* **Prompt**:
Copy the items below word for word, beginning at the line that contains "The image size is (800, 471)." and stopping after the line that contains "map-panel: CESM3 BLT1850".

------ The records ------

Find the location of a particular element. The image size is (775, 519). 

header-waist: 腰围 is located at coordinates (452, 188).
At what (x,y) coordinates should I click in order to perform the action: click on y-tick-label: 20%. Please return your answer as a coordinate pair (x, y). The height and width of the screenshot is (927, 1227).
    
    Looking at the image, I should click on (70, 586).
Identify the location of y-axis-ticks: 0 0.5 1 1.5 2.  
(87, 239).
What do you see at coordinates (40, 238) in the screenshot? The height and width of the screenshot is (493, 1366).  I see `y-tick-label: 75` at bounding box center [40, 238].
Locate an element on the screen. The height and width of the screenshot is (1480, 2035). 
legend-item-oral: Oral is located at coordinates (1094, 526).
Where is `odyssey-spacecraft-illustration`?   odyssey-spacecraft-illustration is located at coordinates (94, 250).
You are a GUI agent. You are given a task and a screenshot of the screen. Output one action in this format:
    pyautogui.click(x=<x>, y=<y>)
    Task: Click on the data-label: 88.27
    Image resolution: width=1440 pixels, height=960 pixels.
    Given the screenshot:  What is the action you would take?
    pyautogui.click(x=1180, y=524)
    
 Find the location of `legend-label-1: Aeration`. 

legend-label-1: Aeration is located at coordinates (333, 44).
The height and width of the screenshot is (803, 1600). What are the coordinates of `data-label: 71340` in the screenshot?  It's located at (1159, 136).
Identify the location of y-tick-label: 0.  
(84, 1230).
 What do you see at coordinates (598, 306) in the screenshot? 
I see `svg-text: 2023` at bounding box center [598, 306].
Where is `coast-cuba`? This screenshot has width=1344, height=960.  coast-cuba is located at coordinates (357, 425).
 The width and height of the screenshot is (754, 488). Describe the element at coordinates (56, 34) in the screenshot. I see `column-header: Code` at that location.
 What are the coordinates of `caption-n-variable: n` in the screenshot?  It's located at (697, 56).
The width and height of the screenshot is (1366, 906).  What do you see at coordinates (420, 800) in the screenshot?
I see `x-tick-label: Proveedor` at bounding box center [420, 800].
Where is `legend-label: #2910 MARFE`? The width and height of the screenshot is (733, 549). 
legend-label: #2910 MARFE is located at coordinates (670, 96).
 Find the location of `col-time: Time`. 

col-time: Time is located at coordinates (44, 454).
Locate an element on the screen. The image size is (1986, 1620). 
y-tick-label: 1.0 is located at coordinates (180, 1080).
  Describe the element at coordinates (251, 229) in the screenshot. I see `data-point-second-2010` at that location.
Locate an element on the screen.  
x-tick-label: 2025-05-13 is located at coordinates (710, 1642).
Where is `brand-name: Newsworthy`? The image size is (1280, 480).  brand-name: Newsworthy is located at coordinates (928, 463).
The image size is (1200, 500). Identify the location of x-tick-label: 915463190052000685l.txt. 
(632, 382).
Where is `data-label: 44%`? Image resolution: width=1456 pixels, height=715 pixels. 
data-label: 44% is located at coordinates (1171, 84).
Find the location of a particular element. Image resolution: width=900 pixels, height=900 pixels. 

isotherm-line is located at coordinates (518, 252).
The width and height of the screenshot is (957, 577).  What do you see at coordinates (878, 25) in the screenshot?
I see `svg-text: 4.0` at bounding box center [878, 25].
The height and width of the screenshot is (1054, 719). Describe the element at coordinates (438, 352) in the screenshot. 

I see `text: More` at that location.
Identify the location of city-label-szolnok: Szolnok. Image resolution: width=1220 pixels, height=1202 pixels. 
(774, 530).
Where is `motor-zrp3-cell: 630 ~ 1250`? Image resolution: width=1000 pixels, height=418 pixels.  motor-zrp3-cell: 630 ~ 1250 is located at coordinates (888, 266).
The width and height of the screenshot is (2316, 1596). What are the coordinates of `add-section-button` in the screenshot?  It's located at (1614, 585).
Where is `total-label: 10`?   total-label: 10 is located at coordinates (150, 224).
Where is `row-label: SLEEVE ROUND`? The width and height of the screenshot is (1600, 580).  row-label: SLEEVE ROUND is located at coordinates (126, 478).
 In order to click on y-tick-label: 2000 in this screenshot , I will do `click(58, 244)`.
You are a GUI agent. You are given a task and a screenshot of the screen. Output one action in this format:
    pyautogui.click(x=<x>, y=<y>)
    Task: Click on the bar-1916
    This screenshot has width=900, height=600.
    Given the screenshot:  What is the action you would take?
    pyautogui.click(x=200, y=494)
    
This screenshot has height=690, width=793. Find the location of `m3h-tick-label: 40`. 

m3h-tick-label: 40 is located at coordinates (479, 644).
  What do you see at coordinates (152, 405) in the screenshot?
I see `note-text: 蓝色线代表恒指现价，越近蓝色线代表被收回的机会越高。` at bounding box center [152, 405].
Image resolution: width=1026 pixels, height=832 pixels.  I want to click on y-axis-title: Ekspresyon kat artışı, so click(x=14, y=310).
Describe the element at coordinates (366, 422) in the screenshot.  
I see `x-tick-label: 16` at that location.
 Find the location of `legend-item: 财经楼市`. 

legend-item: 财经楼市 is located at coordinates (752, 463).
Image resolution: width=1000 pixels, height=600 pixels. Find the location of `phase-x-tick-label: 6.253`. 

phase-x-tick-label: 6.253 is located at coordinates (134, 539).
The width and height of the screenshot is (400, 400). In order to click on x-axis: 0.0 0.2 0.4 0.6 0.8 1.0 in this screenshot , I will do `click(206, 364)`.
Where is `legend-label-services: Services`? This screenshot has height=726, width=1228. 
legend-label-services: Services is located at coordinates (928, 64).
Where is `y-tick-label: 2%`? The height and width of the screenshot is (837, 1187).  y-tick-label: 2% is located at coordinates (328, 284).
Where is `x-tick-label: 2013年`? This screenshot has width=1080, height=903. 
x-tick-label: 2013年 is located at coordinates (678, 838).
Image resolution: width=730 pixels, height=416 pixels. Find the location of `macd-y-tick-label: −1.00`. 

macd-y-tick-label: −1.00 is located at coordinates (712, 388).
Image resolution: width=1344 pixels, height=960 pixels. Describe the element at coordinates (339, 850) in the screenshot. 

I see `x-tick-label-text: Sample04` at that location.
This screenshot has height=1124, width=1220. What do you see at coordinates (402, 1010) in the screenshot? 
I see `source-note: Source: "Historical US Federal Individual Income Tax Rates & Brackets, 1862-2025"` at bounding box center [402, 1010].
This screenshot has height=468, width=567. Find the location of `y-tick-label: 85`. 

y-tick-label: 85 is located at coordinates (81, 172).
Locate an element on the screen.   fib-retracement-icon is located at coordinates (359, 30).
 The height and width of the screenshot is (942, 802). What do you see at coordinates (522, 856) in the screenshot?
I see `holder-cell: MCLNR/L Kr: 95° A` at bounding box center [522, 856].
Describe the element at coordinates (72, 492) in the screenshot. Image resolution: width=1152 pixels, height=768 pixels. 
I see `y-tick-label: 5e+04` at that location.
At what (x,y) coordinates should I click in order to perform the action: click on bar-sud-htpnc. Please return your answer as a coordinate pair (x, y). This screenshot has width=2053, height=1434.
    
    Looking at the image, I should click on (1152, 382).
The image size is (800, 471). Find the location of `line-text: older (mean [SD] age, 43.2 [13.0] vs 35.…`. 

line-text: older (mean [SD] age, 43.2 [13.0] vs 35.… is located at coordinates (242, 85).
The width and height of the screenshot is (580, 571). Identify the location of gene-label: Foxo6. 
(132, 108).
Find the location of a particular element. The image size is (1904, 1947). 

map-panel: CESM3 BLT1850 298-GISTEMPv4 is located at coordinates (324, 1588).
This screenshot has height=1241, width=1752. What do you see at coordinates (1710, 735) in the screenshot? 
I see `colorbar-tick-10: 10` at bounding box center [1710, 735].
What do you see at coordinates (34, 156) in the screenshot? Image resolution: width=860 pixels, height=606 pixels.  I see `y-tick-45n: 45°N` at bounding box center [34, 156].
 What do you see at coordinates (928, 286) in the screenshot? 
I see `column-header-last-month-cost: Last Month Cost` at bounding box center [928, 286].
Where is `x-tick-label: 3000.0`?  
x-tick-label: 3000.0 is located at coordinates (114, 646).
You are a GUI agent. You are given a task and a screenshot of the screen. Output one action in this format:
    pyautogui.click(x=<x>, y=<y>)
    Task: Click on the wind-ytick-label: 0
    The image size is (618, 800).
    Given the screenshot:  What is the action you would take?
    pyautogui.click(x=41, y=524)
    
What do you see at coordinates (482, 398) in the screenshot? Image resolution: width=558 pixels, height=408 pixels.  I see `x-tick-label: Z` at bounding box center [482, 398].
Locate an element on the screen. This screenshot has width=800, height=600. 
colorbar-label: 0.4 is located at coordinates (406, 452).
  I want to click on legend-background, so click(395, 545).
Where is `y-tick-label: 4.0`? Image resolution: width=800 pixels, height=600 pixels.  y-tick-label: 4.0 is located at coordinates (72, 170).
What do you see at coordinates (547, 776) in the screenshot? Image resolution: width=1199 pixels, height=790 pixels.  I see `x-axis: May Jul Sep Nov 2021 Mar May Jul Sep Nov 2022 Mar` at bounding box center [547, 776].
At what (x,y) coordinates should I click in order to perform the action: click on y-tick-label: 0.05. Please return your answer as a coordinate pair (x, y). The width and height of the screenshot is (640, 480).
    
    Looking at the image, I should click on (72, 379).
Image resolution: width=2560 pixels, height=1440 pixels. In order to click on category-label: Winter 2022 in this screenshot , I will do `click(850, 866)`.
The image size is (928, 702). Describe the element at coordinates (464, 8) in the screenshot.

------

* **Completed task**:
The image size is (800, 471). Find the location of `line-text: older (mean [SD] age, 43.2 [13.0] vs 35.…`. 

line-text: older (mean [SD] age, 43.2 [13.0] vs 35.… is located at coordinates (242, 85).
The width and height of the screenshot is (580, 571). Identify the location of gene-label: Foxo6. 
(132, 108).
Find the location of a particular element. The image size is (1904, 1947). 

map-panel: CESM3 BLT1850 298-GISTEMPv4 is located at coordinates (324, 1588).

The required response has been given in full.